▶ **TASK DIRECTIONS**: Rewrite every line of the items below as a JSON list of strings, one string per line, leaving out blank lines.

▶ **EXERCISE MATERIALS**:
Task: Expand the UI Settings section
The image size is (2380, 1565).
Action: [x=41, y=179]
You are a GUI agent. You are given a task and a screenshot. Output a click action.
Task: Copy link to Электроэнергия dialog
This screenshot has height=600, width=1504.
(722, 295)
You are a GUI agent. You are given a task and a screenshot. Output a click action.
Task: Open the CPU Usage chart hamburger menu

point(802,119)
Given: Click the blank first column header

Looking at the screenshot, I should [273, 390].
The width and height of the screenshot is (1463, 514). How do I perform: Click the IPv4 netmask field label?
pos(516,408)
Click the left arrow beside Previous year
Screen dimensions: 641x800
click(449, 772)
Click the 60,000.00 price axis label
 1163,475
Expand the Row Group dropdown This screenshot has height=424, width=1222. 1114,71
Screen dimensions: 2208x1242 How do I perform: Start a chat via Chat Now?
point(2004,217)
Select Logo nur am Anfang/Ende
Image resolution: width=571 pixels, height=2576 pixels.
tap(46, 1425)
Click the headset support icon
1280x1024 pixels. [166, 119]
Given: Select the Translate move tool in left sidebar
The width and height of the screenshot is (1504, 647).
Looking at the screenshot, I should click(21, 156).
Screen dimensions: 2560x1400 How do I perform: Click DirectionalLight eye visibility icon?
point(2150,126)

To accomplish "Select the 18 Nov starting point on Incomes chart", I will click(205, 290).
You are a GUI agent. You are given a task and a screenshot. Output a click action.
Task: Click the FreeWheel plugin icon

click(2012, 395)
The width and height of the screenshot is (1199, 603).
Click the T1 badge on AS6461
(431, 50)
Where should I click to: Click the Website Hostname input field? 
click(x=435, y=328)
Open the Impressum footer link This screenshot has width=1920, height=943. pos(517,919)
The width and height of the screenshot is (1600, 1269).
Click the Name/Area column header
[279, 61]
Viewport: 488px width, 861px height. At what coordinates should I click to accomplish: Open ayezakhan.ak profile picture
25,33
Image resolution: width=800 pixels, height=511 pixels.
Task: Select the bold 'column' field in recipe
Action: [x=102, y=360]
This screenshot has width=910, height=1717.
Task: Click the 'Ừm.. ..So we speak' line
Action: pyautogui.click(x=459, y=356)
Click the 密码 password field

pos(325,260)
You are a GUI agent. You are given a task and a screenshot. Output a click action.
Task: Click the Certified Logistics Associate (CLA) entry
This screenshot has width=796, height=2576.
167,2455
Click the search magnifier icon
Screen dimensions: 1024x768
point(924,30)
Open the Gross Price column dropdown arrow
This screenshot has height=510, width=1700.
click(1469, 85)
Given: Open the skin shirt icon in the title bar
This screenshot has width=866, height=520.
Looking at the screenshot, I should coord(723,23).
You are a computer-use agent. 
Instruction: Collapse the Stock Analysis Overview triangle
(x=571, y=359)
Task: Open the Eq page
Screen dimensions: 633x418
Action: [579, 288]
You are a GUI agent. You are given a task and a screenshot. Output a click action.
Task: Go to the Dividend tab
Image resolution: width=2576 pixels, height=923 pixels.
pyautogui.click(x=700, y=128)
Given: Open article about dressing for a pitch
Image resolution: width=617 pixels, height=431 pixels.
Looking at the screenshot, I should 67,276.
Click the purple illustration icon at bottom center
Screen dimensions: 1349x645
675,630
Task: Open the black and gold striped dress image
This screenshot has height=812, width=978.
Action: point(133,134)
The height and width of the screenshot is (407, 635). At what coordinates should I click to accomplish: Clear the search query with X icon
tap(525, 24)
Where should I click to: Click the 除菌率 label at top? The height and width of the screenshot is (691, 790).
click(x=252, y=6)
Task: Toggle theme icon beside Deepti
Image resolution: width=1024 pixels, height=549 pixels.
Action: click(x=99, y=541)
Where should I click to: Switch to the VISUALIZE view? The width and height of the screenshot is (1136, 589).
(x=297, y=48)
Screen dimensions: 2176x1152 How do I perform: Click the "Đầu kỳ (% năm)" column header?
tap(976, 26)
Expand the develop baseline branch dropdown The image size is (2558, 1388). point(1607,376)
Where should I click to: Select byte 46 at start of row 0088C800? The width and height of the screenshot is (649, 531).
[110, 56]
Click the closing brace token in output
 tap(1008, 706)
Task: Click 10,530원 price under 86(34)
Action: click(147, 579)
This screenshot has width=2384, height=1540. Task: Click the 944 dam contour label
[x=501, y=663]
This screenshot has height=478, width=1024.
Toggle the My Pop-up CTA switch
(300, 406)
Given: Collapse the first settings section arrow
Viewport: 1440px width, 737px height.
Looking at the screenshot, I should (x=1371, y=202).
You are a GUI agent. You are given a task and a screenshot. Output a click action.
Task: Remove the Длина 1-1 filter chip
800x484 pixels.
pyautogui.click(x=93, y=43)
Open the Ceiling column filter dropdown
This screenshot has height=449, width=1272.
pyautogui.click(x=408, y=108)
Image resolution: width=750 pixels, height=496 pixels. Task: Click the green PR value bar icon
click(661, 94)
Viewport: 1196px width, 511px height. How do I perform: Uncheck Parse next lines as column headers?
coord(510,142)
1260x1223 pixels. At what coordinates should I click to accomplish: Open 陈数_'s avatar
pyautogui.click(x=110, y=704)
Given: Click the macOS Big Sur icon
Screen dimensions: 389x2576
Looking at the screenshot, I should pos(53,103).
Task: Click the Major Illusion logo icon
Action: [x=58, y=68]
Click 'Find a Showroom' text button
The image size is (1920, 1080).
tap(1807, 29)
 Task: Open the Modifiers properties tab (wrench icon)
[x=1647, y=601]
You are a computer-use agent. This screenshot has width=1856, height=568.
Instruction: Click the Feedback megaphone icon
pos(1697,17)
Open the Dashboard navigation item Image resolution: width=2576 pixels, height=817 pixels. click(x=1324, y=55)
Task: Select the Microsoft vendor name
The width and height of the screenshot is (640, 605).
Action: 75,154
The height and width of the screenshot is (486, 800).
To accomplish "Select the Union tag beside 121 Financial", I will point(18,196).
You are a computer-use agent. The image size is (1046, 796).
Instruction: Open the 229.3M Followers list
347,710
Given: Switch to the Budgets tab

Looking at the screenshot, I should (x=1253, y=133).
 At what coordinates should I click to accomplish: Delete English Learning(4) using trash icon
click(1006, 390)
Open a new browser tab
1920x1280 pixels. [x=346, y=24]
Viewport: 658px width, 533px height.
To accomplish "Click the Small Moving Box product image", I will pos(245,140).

▶ **THE SOLUTION**:
[
  "Task: Expand the UI Settings section",
  "The image size is (2380, 1565).",
  "Action: [x=41, y=179]",
  "You are a GUI agent. You are given a task and a screenshot. Output a click action.",
  "Task: Copy link to Электроэнергия dialog",
  "This screenshot has height=600, width=1504.",
  "(722, 295)",
  "You are a GUI agent. You are given a task and a screenshot. Output a click action.",
  "Task: Open the CPU Usage chart hamburger menu",
  "point(802,119)",
  "Given: Click the blank first column header",
  "Looking at the screenshot, I should [273, 390].",
  "The width and height of the screenshot is (1463, 514). How do I perform: Click the IPv4 netmask field label?",
  "pos(516,408)",
  "Click the left arrow beside Previous year",
  "Screen dimensions: 641x800",
  "click(449, 772)",
  "Click the 60,000.00 price axis label",
  " 1163,475",
  "Expand the Row Group dropdown This screenshot has height=424, width=1222. 1114,71",
  "Screen dimensions: 2208x1242 How do I perform: Start a chat via Chat Now?",
  "point(2004,217)",
  "Select Logo nur am Anfang/Ende",
  "Image resolution: width=571 pixels, height=2576 pixels.",
  "tap(46, 1425)",
  "Click the headset support icon",
  "1280x1024 pixels. [166, 119]",
  "Given: Select the Translate move tool in left sidebar",
  "The width and height of the screenshot is (1504, 647).",
  "Looking at the screenshot, I should click(21, 156).",
  "Screen dimensions: 2560x1400 How do I perform: Click DirectionalLight eye visibility icon?",
  "point(2150,126)",
  "To accomplish \"Select the 18 Nov starting point on Incomes chart\", I will click(205, 290).",
  "You are a GUI agent. You are given a task and a screenshot. Output a click action.",
  "Task: Click the FreeWheel plugin icon",
  "click(2012, 395)",
  "The width and height of the screenshot is (1199, 603).",
  "Click the T1 badge on AS6461",
  "(431, 50)",
  "Where should I click to: Click the Website Hostname input field? ",
  "click(x=435, y=328)",
  "Open the Impressum footer link This screenshot has width=1920, height=943. pos(517,919)",
  "The width and height of the screenshot is (1600, 1269).",
  "Click the Name/Area column header",
  "[279, 61]",
  "Viewport: 488px width, 861px height. At what coordinates should I click to accomplish: Open ayezakhan.ak profile picture",
  "25,33",
  "Image resolution: width=800 pixels, height=511 pixels.",
  "Task: Select the bold 'column' field in recipe",
  "Action: [x=102, y=360]",
  "This screenshot has width=910, height=1717.",
  "Task: Click the 'Ừm.. ..So we speak' line",
  "Action: pyautogui.click(x=459, y=356)",
  "Click the 密码 password field",
  "pos(325,260)",
  "You are a GUI agent. You are given a task and a screenshot. Output a click action.",
  "Task: Click the Certified Logistics Associate (CLA) entry",
  "This screenshot has width=796, height=2576.",
  "167,2455",
  "Click the search magnifier icon",
  "Screen dimensions: 1024x768",
  "point(924,30)",
  "Open the Gross Price column dropdown arrow",
  "This screenshot has height=510, width=1700.",
  "click(1469, 85)",
  "Given: Open the skin shirt icon in the title bar",
  "This screenshot has width=866, height=520.",
  "Looking at the screenshot, I should coord(723,23).",
  "You are a computer-use agent. ",
  "Instruction: Collapse the Stock Analysis Overview triangle",
  "(x=571, y=359)",
  "Task: Open the Eq page",
  "Screen dimensions: 633x418",
  "Action: [579, 288]",
  "You are a GUI agent. You are given a task and a screenshot. Output a click action.",
  "Task: Go to the Dividend tab",
  "Image resolution: width=2576 pixels, height=923 pixels.",
  "pyautogui.click(x=700, y=128)",
  "Given: Open article about dressing for a pitch",
  "Image resolution: width=617 pixels, height=431 pixels.",
  "Looking at the screenshot, I should 67,276.",
  "Click the purple illustration icon at bottom center",
  "Screen dimensions: 1349x645",
  "675,630",
  "Task: Open the black and gold striped dress image",
  "This screenshot has height=812, width=978.",
  "Action: point(133,134)",
  "The height and width of the screenshot is (407, 635). At what coordinates should I click to accomplish: Clear the search query with X icon",
  "tap(525, 24)",
  "Where should I click to: Click the 除菌率 label at top? The height and width of the screenshot is (691, 790).",
  "click(x=252, y=6)",
  "Task: Toggle theme icon beside Deepti",
  "Image resolution: width=1024 pixels, height=549 pixels.",
  "Action: click(x=99, y=541)",
  "Where should I click to: Switch to the VISUALIZE view? The width and height of the screenshot is (1136, 589).",
  "(x=297, y=48)",
  "Screen dimensions: 2176x1152 How do I perform: Click the \"Đầu kỳ (% năm)\" column header?",
  "tap(976, 26)",
  "Expand the develop baseline branch dropdown The image size is (2558, 1388). point(1607,376)",
  "Where should I click to: Select byte 46 at start of row 0088C800? The width and height of the screenshot is (649, 531).",
  "[110, 56]",
  "Click the closing brace token in output",
  " tap(1008, 706)",
  "Task: Click 10,530원 price under 86(34)",
  "Action: click(147, 579)",
  "This screenshot has width=2384, height=1540. Task: Click the 944 dam contour label",
  "[x=501, y=663]",
  "This screenshot has height=478, width=1024.",
  "Toggle the My Pop-up CTA switch",
  "(300, 406)",
  "Given: Collapse the first settings section arrow",
  "Viewport: 1440px width, 737px height.",
  "Looking at the screenshot, I should (x=1371, y=202).",
  "You are a GUI agent. You are given a task and a screenshot. Output a click action.",
  "Task: Remove the Длина 1-1 filter chip",
  "800x484 pixels.",
  "pyautogui.click(x=93, y=43)",
  "Open the Ceiling column filter dropdown",
  "This screenshot has height=449, width=1272.",
  "pyautogui.click(x=408, y=108)",
  "Image resolution: width=750 pixels, height=496 pixels. Task: Click the green PR value bar icon",
  "click(661, 94)",
  "Viewport: 1196px width, 511px height. How do I perform: Uncheck Parse next lines as column headers?",
  "coord(510,142)",
  "1260x1223 pixels. At what coordinates should I click to accomplish: Open 陈数_'s avatar",
  "pyautogui.click(x=110, y=704)",
  "Given: Click the macOS Big Sur icon",
  "Screen dimensions: 389x2576",
  "Looking at the screenshot, I should pos(53,103).",
  "Task: Click the Major Illusion logo icon",
  "Action: [x=58, y=68]",
  "Click 'Find a Showroom' text button",
  "The image size is (1920, 1080).",
  "tap(1807, 29)",
  " Task: Open the Modifiers properties tab (wrench icon)",
  "[x=1647, y=601]",
  "You are a computer-use agent. This screenshot has width=1856, height=568.",
  "Instruction: Click the Feedback megaphone icon",
  "pos(1697,17)",
  "Open the Dashboard navigation item Image resolution: width=2576 pixels, height=817 pixels. click(x=1324, y=55)",
  "Task: Select the Microsoft vendor name",
  "The width and height of the screenshot is (640, 605).",
  "Action: 75,154",
  "The height and width of the screenshot is (486, 800).",
  "To accomplish \"Select the Union tag beside 121 Financial\", I will point(18,196).",
  "You are a computer-use agent. The image size is (1046, 796).",
  "Instruction: Open the 229.3M Followers list",
  "347,710",
  "Given: Switch to the Budgets tab",
  "Looking at the screenshot, I should (x=1253, y=133).",
  " At what coordinates should I click to accomplish: Delete English Learning(4) using trash icon",
  "click(1006, 390)",
  "Open a new browser tab",
  "1920x1280 pixels. [x=346, y=24]",
  "Viewport: 658px width, 533px height.",
  "To accomplish \"Click the Small Moving Box product image\", I will pos(245,140)."
]